An administrative judge reversed the agent's 30-day suspension, noting that the job required him to be on call round the clock, the car had specialized equipment necessary to remain in contact with the office, and the employee worked a lot of overtime. The special agent testified that he deviated 2.6 miles each way to take his son to day care, but if he had used his own car, returned home and picked up his GOV, he would have had a 21.2-mile, 40-minute round trip. The judge said the employee was making the most efficient use of his and the agency's time during his wife's medical emergency, adding that he is a "highly decorated ATF agent with more than 10 years of service, a flawless record and an excellent reputation," and "would be unlikely to violate a rule knowingly" or "lie about his motives."

"Even if [the employee] could have first secured permission to transport his son, his failure to do so given the circumstances does not amount to 'reckless disregard' for the regulations," the court found.
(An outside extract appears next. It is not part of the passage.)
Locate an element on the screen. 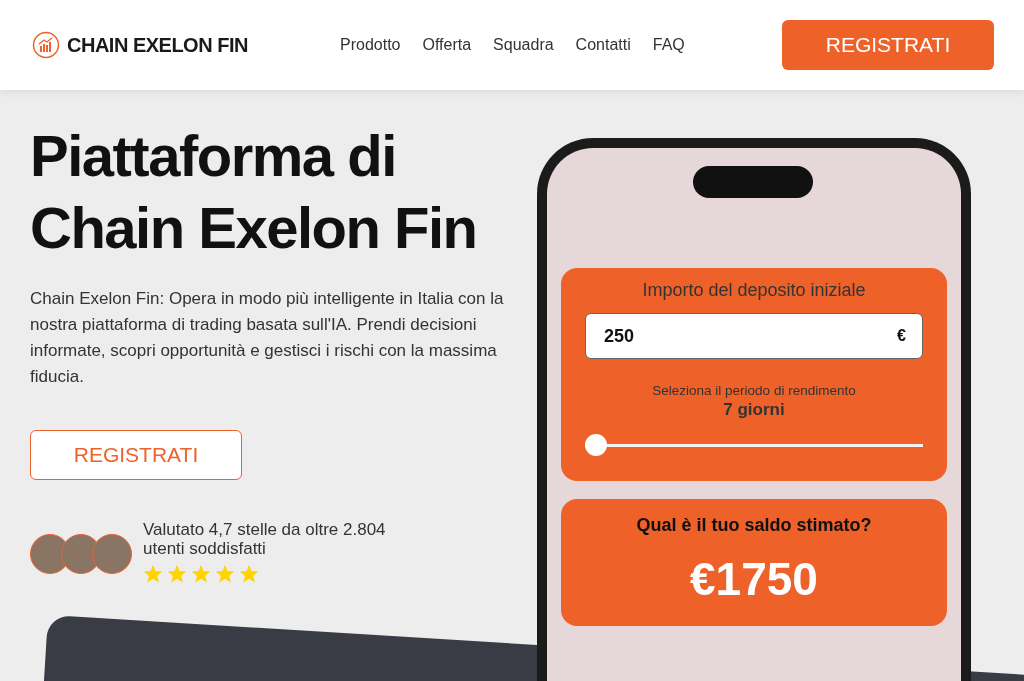 This screenshot has height=681, width=1024. hero-description: Chain Exelon Fin: Opera in modo più intelligente in Italia con la nostra piattaforma di trading basata sull'IA. Prendi decisioni informate, scopri opportunità e gestisci i rischi con la massima fiducia. is located at coordinates (268, 338).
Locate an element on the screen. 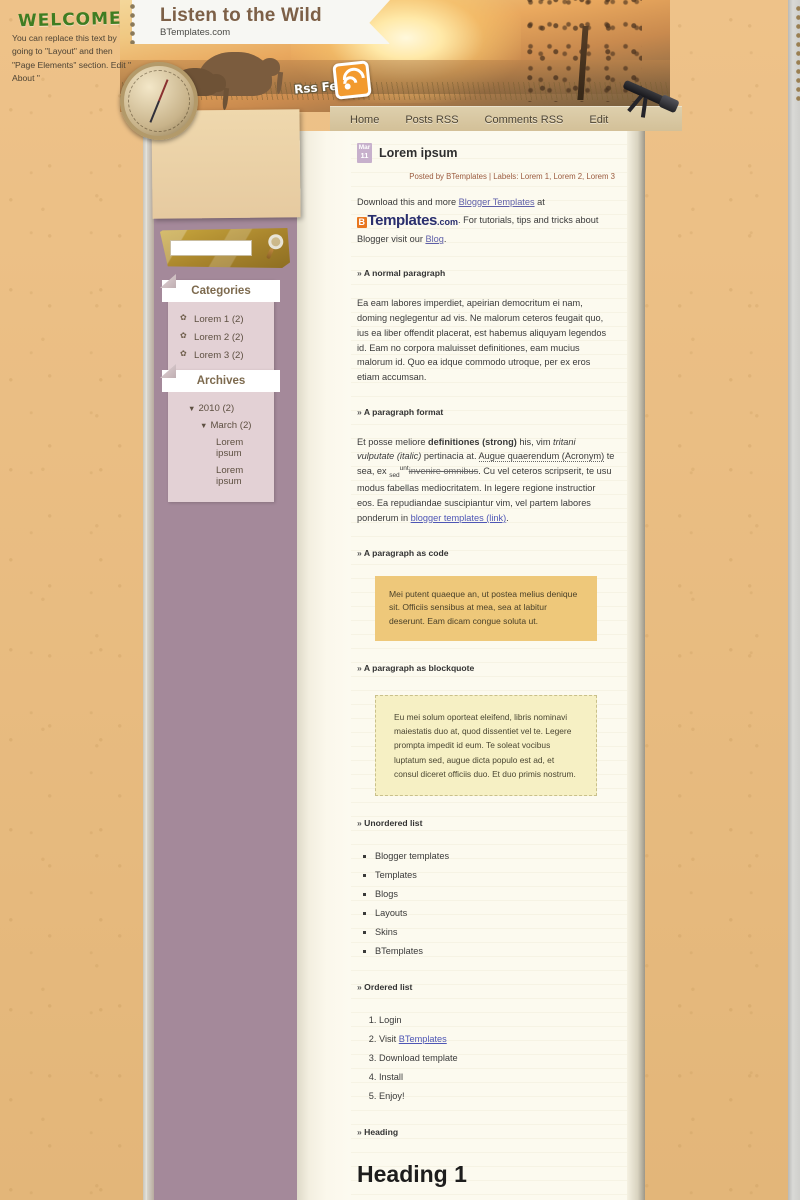 This screenshot has width=800, height=1200. list-item: Download template is located at coordinates (497, 1058).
The court found further that the BATF staffer "was authorized to commute to work in his GOV, which contained specialized equipment necessary to remain in contact with the agency."

The agent's adventure stretches credibility to its furthest extent, and most employees lacking his wings and halo, probably would not fare so well. Nonetheless, "willful misuse" is difficult to define and must be judged on a case-by-case basis. Agencies should not assume that every deviation or apparent violation is actionable misconduct. The charge, with its 30-day minimum suspension and possible removal, is a serious one and should not be made before careful deliberation by management, agency counsel, and labor and employee relations staff. Somewhere between the EEOC's well-intentioned supervisor and the Army's deer slayer is the line.